PROBLEM SET –
**1)** Name the built-in elementary data types that the data structures flashcards list.
**2)** Extend the data structures flashcards with further text that follows the card on tuples.

EXTRACTED TEXT –
Section Seven: Data structures Flashcards
Chapter 33 – Arrays, tuples and records
Data structures
Computer languages such as Python, Pascal and VB have built-in elementary data types such as integer, real, Boolean and char. They also have some built-in structured data types such as string, array and record. These are made up of a number of elements of a specified type such as integer, real or string.
Chapter 33 – Arrays, tuples and records
1-dimensional arrays
An array is defined as a finite, ordered set of elements of the same type, such as integer, real or char. Finite means that there is a specific number of elements in the array. Ordered implies that there is a first, second, third etc. element of the array.
For example, (assuming the first element of the array is myArray[0]:
myArray = [51, 72, 35, 37, 0, 3]
x = myArray[2] #assigns 35 to x
Chapter 33 – Arrays, tuples and records
2-dimensional arrays
An array can have two or more dimensions. A two-dimensional array can be visualised as a table, rather like a spreadsheet.
Chapter 33 – Arrays, tuples and records
Arrays of three dimensions
Arrays may have more than two dimensions. An n-dimensional array is a set of elements of the same type, indexed by n integers. In a 3-dimensional array x, a particular element may be referred to as x[4,5,2], for example. The first element would be referred to as x[0,0,0].
Chapter 33 – Arrays, tuples and records
Tuples
A tuple is an ordered set of values, which could be elements of any type such as strings, integers or real numbers, or even graphic images, sound files or arrays. Unlike arrays, the elements do not all have to be of the same type. However, a tuple, like a string, is immutable, which means that its elements cannot be changed, and you cannot dynamically add elements to or delete elements from a tuple.

SOURCE DATA –

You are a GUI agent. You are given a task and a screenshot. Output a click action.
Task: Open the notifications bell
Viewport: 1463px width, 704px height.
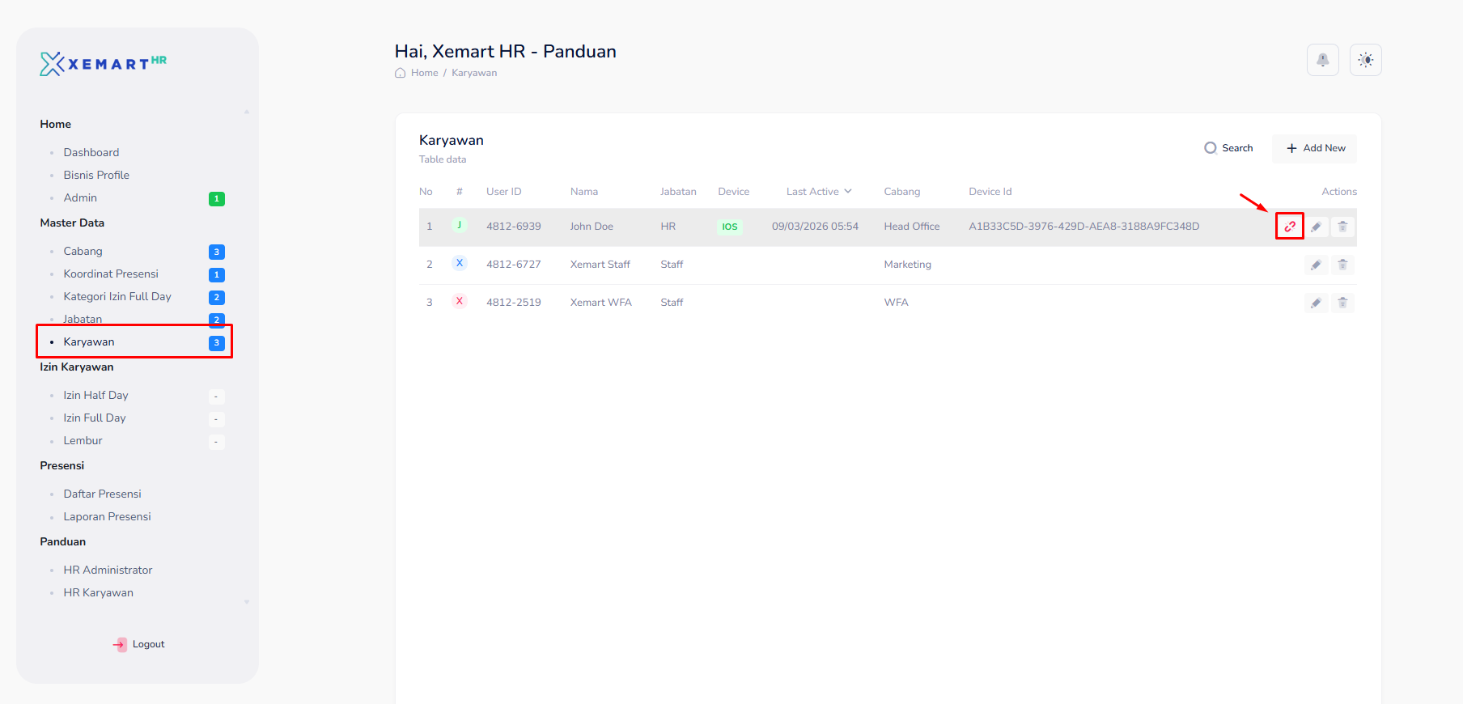(1322, 60)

THE REPLIES –
**1)** integer, real, Boolean, char

**2)**
In Python a tuple is written in parentheses, for example:
pupil = (“John”, 78, “a”)
You can refer to individual elements of a tuple, for example:
name = pupil[0]
but the following staement is invalid:
pupil[0] = “Mary”
Chapter 33 – Arrays, tuples and records
Records
If you want to store data permanently so that you can read or update it at a future date, the data needs to be stored in a file on disk. The most common way of storing large amounts of data conveniently is to use a database, but sometimes you need to create and interrogate your own files.
Generally, a file consists of a number of records. A record contains a number of fields, each holding one item of data. For example, in a file holding data about students, you might have the following record structure:
ID Firstname Surname DateOfBirth Class
1453 Gemma Baines 01/05/2004 2G
1768 Paul Gerrard 17/11/2003 2G
2016 Brian Davidson 03/08/2002 3H
Chapter 34 – Queues
Abstract data types
An abstract data type is one that is created by the programmer, rather than defined within the programming language. They include structures such as queues, stacks, trees and graphs. These can easily be shown in graphical form, and it is not hard to understand how to perform operations such as adding, deleting or counting elements in each structure. However, programming languages require data types to represent them.
An abstract data type (ADT) is a logical description of how the data is viewed and the operations that can be performed on it, but how this is to be done is not necessarily known to the user. It is up to the programmer who creates the data structure to decide how to implement it, and it may be built in to the programming language. This is a good example of data abstraction, and by providing this level of abstraction we are creating an encapsulation around the data, hiding the details
of implementation from the user.
As a programmer, you will be quite familiar with this concept. When you call a built-in function such as random to generate a random number, or sqrt to find the square root of a number, you are not at all concerned with how these functions are implemented.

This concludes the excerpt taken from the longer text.